Opinion polls had suggested a victory for left-leaning parties in the unpredictable election, which saw 10 parties competing for seats. But the center-right Independence Party took the largest share of votes, winning 16 seats, seven of them held by women. The centrist Progressive Party celebrated the biggest gain, winning 13 seats, five more than last time.
Before the election, the two parties formed Iceland’s three-party coalition government, together with Jakobsdottir’s Left-Green Party. Her party lost several seats, but kept eight, outscoring poll predictions.
The three ruling parties haven’t announced whether they will work together for another term, but given the strong support from voters it appears likely. It will take days, if not weeks, for a new government to be formed and announced.
"We will have to see how the governmental parties are doing together and how we are doing," Jakobsdottir told Agence France-Presse (AFP).
Climate change had ranked high on the election agenda in Iceland, a glacier-studded volcanic island nation of about 350,000 people in the North Atlantic.
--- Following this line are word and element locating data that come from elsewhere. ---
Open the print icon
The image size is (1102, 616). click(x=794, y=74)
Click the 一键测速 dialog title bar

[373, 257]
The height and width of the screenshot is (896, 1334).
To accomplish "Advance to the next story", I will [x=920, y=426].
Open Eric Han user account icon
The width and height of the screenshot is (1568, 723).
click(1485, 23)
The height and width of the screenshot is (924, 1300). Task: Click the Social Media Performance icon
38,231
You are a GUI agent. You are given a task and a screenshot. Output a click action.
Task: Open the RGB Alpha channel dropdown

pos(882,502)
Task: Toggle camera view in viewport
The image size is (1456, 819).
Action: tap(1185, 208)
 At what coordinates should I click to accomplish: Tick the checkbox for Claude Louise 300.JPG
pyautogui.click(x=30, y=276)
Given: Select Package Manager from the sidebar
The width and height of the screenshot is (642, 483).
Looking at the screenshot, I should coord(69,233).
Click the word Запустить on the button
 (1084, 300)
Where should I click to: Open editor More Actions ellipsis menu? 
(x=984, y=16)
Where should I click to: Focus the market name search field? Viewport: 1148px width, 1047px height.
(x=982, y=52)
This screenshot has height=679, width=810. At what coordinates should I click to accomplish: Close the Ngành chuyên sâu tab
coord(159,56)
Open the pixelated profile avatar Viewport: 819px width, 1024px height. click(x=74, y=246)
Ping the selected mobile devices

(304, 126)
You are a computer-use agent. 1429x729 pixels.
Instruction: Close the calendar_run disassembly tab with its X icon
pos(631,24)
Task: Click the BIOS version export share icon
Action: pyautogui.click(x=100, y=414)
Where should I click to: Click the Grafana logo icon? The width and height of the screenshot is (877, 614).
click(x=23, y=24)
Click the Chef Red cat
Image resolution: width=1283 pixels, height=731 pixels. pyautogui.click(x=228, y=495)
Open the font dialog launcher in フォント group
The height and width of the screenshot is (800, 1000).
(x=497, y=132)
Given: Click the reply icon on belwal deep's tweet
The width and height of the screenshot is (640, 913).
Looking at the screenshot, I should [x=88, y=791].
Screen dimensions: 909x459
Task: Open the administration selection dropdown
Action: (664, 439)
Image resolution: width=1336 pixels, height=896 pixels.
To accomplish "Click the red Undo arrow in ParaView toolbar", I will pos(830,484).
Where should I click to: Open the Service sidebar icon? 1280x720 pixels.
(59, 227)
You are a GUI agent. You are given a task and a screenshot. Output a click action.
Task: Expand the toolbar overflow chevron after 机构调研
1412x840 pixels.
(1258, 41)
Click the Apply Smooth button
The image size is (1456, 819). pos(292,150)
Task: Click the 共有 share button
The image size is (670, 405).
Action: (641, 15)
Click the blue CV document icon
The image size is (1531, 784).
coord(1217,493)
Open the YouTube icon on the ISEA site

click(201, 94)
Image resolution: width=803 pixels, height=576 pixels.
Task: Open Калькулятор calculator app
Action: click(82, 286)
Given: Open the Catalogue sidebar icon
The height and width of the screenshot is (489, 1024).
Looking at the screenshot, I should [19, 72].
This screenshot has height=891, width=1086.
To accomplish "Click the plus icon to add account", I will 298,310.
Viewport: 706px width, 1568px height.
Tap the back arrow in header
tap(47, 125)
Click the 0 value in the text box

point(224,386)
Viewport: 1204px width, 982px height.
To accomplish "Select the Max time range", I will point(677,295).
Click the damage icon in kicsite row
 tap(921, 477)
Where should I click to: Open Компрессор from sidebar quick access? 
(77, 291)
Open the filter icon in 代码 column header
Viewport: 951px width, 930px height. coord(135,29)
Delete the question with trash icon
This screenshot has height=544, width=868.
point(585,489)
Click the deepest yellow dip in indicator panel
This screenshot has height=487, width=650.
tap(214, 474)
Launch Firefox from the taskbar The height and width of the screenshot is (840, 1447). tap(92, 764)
An exceptionally warm summer by Icelandic standards – with 59 days of temperatures above 20 C (68 F) – and shrinking glaciers have helped drive global warming up the political agenda.
But that didn’t appear to have translated into increased support for any of the four left-leaning parties that campaigned to cut carbon emissions by more than Iceland is committed to under the Paris Climate Agreement.
Among incoming members of parliament are the oldest and youngest lawmakers ever to take a seat in Iceland: 72-year-old burger joint owner Tomas Tomasson and 21-year-old law student Lenya Run Karim, a daughter of Kurdish immigrants who is from the anti-establishment Pirate Party.
“I want to improve Iceland’s treatment of refugees and asylum-seekers,” she told AP, vowing to speak up for young people at parliament. “Our ideas need to be heard more.”
She said Saturday that if returned to power, her party would focus on the "huge challenges we face to build the economy in a more green and sustainable way," as well as addressing the climate crisis where "we need to do radical things."
This is only the second time since 2008 that a government has made it to the end of its four-year mandate on the sprawling island, and the first time since 2003 that a government has retained its majority. Deep public distrust of politicians amid repeated scandals sent Icelanders to the polls five times from 2007 to 2017.